----- SUPPLIED DATA
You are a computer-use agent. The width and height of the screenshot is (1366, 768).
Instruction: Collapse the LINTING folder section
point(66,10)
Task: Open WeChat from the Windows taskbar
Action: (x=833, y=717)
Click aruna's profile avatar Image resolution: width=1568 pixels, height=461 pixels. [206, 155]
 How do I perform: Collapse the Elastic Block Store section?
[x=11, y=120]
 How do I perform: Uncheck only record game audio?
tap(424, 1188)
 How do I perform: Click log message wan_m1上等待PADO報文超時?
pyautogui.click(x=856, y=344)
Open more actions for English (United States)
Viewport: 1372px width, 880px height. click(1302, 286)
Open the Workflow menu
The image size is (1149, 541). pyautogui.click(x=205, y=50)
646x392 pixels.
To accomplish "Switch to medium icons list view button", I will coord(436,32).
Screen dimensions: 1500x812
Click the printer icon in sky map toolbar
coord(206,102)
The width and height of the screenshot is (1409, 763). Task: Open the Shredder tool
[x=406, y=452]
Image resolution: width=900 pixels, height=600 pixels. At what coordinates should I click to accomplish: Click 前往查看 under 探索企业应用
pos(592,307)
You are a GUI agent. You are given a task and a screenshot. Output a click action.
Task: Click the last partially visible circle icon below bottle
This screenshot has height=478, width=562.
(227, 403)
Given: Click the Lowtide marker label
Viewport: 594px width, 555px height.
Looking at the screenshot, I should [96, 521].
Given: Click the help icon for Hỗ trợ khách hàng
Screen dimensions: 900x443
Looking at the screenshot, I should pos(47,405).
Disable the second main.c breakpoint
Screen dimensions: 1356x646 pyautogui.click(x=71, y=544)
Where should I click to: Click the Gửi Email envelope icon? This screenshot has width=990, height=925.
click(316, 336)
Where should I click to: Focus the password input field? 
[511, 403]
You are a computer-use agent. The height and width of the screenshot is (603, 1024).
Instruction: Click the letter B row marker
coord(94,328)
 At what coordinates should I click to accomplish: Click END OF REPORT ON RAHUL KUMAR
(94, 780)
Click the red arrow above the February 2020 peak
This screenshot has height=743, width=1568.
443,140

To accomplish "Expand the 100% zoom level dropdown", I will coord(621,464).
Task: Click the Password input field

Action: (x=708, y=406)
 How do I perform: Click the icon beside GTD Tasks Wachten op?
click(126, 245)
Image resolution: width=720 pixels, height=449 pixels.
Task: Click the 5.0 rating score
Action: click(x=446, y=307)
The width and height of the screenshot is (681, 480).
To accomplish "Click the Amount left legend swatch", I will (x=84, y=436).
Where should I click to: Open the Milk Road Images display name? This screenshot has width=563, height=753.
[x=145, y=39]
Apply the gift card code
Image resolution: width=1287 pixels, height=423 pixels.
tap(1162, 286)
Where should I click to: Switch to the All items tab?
----------
In your answer, print every entry exactly as it appears.

- _TASK RESPONSE_:
You are a computer-use agent. The width and height of the screenshot is (1366, 768).
Instruction: Collapse the LINTING folder section
point(66,10)
Task: Open WeChat from the Windows taskbar
Action: (x=833, y=717)
Click aruna's profile avatar Image resolution: width=1568 pixels, height=461 pixels. [206, 155]
 How do I perform: Collapse the Elastic Block Store section?
[x=11, y=120]
 How do I perform: Uncheck only record game audio?
tap(424, 1188)
 How do I perform: Click log message wan_m1上等待PADO報文超時?
pyautogui.click(x=856, y=344)
Open more actions for English (United States)
Viewport: 1372px width, 880px height. click(1302, 286)
Open the Workflow menu
The image size is (1149, 541). pyautogui.click(x=205, y=50)
646x392 pixels.
To accomplish "Switch to medium icons list view button", I will coord(436,32).
Screen dimensions: 1500x812
Click the printer icon in sky map toolbar
coord(206,102)
The width and height of the screenshot is (1409, 763). Task: Open the Shredder tool
[x=406, y=452]
Image resolution: width=900 pixels, height=600 pixels. At what coordinates should I click to accomplish: Click 前往查看 under 探索企业应用
pos(592,307)
You are a GUI agent. You are given a task and a screenshot. Output a click action.
Task: Click the last partially visible circle icon below bottle
This screenshot has height=478, width=562.
(227, 403)
Given: Click the Lowtide marker label
Viewport: 594px width, 555px height.
Looking at the screenshot, I should [96, 521].
Given: Click the help icon for Hỗ trợ khách hàng
Screen dimensions: 900x443
Looking at the screenshot, I should pos(47,405).
Disable the second main.c breakpoint
Screen dimensions: 1356x646 pyautogui.click(x=71, y=544)
Where should I click to: Click the Gửi Email envelope icon? This screenshot has width=990, height=925.
click(316, 336)
Where should I click to: Focus the password input field? 
[511, 403]
You are a computer-use agent. The height and width of the screenshot is (603, 1024).
Instruction: Click the letter B row marker
coord(94,328)
 At what coordinates should I click to accomplish: Click END OF REPORT ON RAHUL KUMAR
(94, 780)
Click the red arrow above the February 2020 peak
This screenshot has height=743, width=1568.
443,140

To accomplish "Expand the 100% zoom level dropdown", I will coord(621,464).
Task: Click the Password input field

Action: (x=708, y=406)
 How do I perform: Click the icon beside GTD Tasks Wachten op?
click(126, 245)
Image resolution: width=720 pixels, height=449 pixels.
Task: Click the 5.0 rating score
Action: click(x=446, y=307)
The width and height of the screenshot is (681, 480).
To accomplish "Click the Amount left legend swatch", I will (x=84, y=436).
Where should I click to: Open the Milk Road Images display name? This screenshot has width=563, height=753.
[x=145, y=39]
Apply the gift card code
Image resolution: width=1287 pixels, height=423 pixels.
tap(1162, 286)
Where should I click to: Switch to the All items tab?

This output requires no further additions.